● **ACTION ITEM**:
Would you quote every entry exactly, dropping only the pictures?

- - - - - - -

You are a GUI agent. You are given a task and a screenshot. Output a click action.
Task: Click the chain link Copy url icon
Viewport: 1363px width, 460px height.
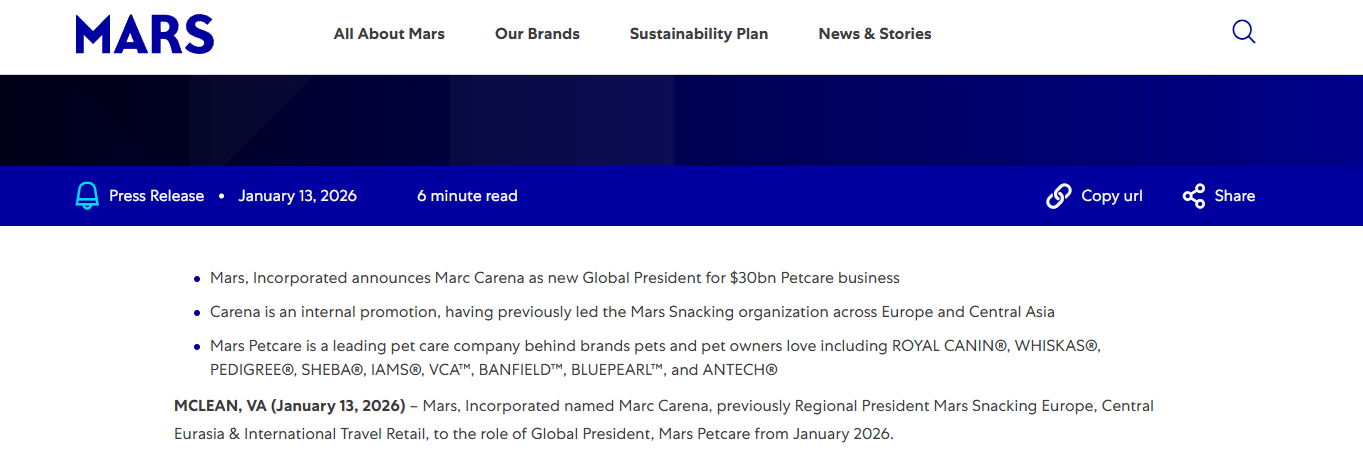(1058, 196)

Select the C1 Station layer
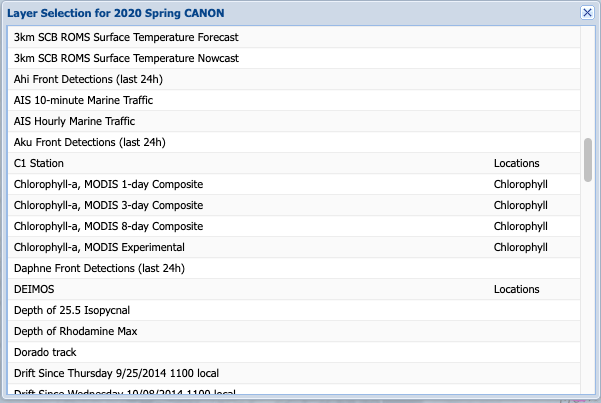[39, 163]
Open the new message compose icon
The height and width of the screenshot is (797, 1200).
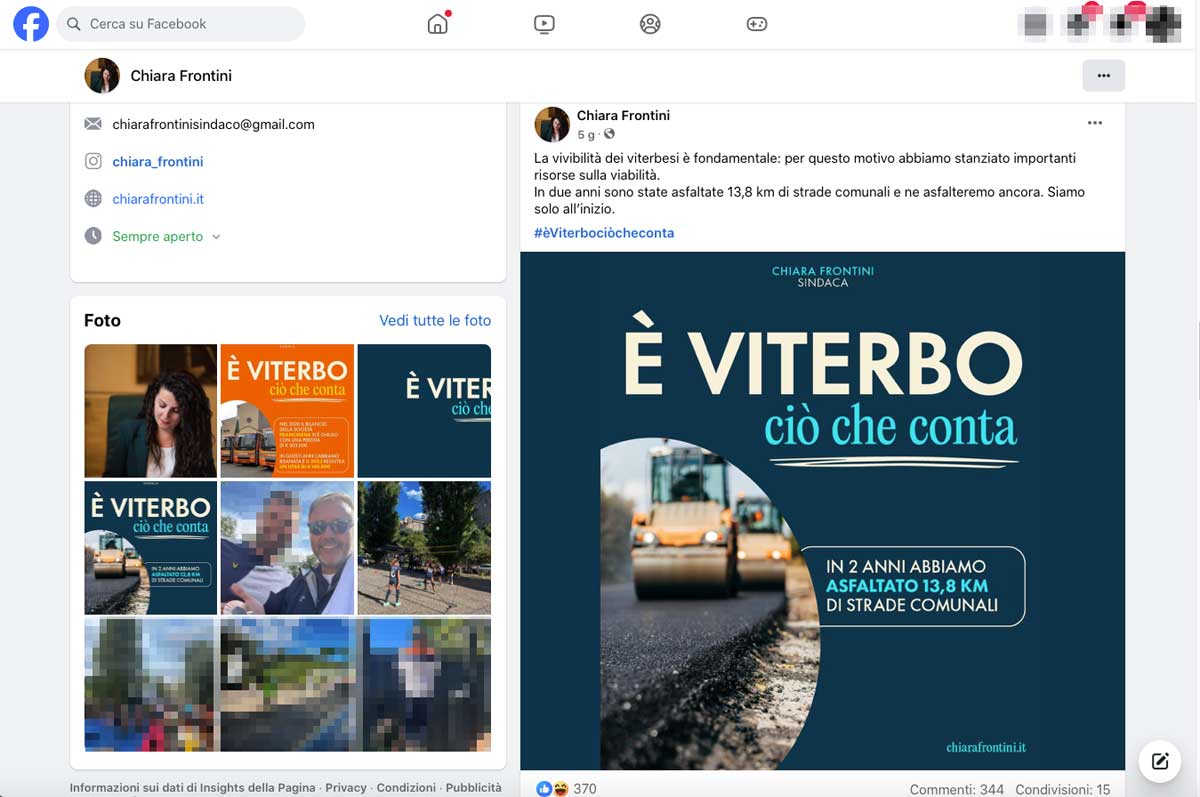click(1160, 761)
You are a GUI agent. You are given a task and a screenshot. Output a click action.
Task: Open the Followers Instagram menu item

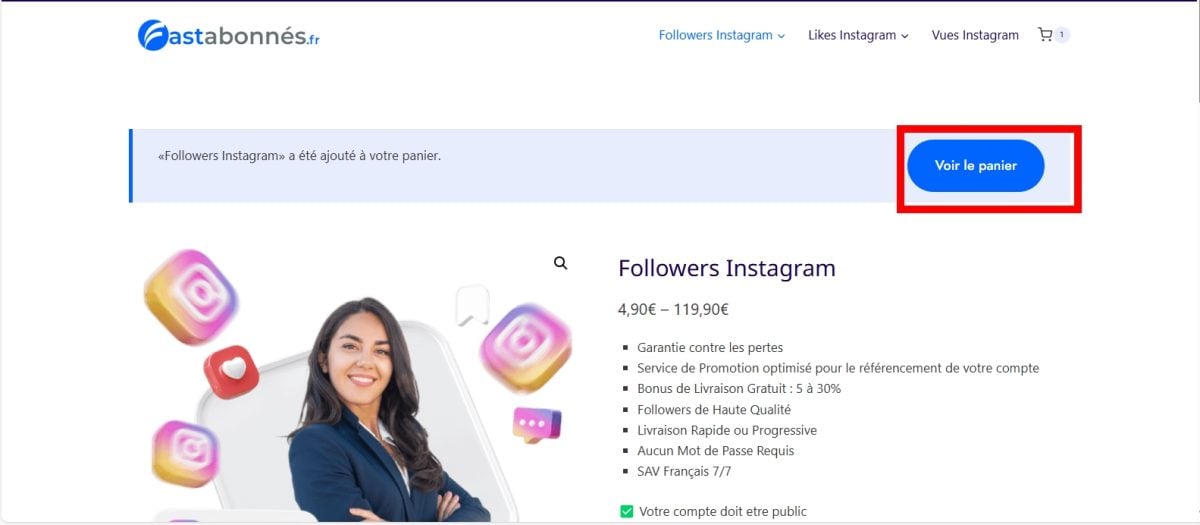[x=715, y=35]
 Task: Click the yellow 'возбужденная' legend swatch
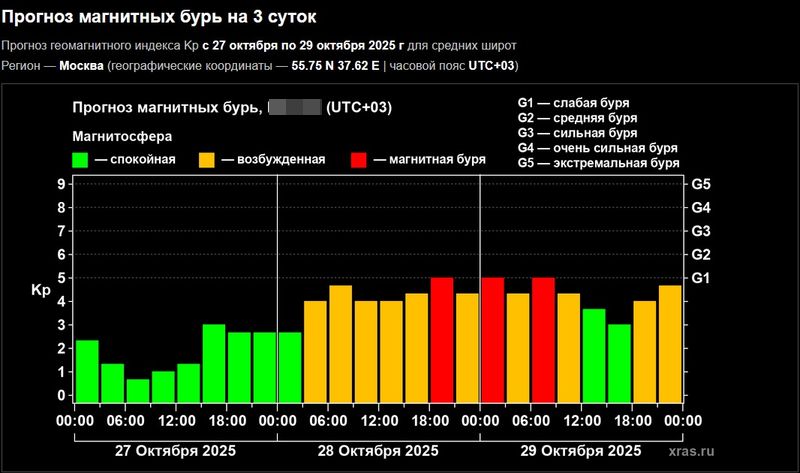coord(208,160)
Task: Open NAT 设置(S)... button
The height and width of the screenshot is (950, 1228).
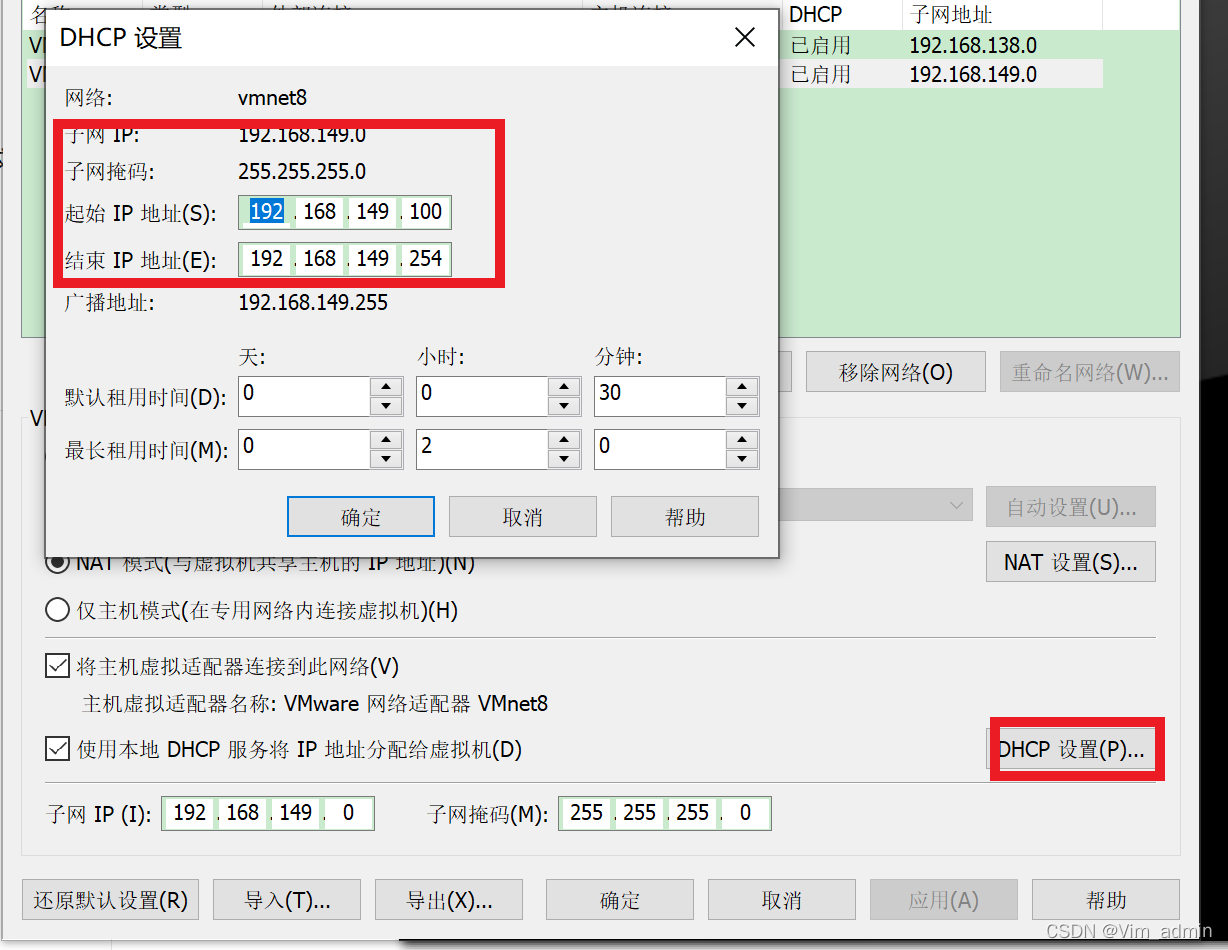Action: 1071,562
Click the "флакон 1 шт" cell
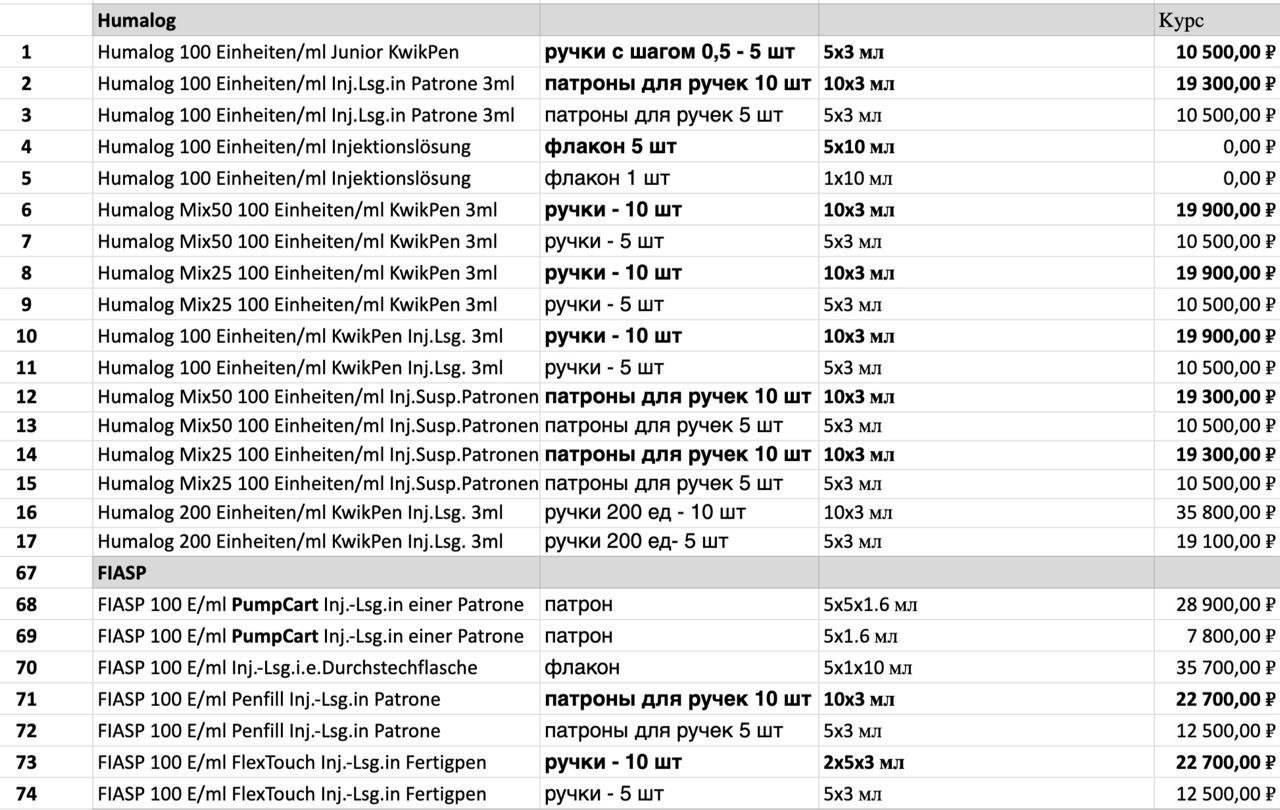The width and height of the screenshot is (1280, 810). click(607, 179)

- - - - - - -

● **REPLY TO THE EXERCISE**:
You are a GUI agent. You are given a task and a screenshot. Output a click action.
Task: Click the chain link Copy url icon
Viewport: 1363px width, 460px height.
(1058, 196)

Select the C1 Station layer
[39, 163]
Open the new message compose icon
The height and width of the screenshot is (797, 1200).
click(1160, 761)
You are a GUI agent. You are given a task and a screenshot. Output a click action.
Task: Open the Followers Instagram menu item

[x=715, y=35]
 Task: Click the yellow 'возбужденная' legend swatch
coord(208,160)
Task: Open NAT 设置(S)... button
The height and width of the screenshot is (950, 1228).
Action: 1071,562
Click the "флакон 1 шт" cell
The width and height of the screenshot is (1280, 810). click(607, 179)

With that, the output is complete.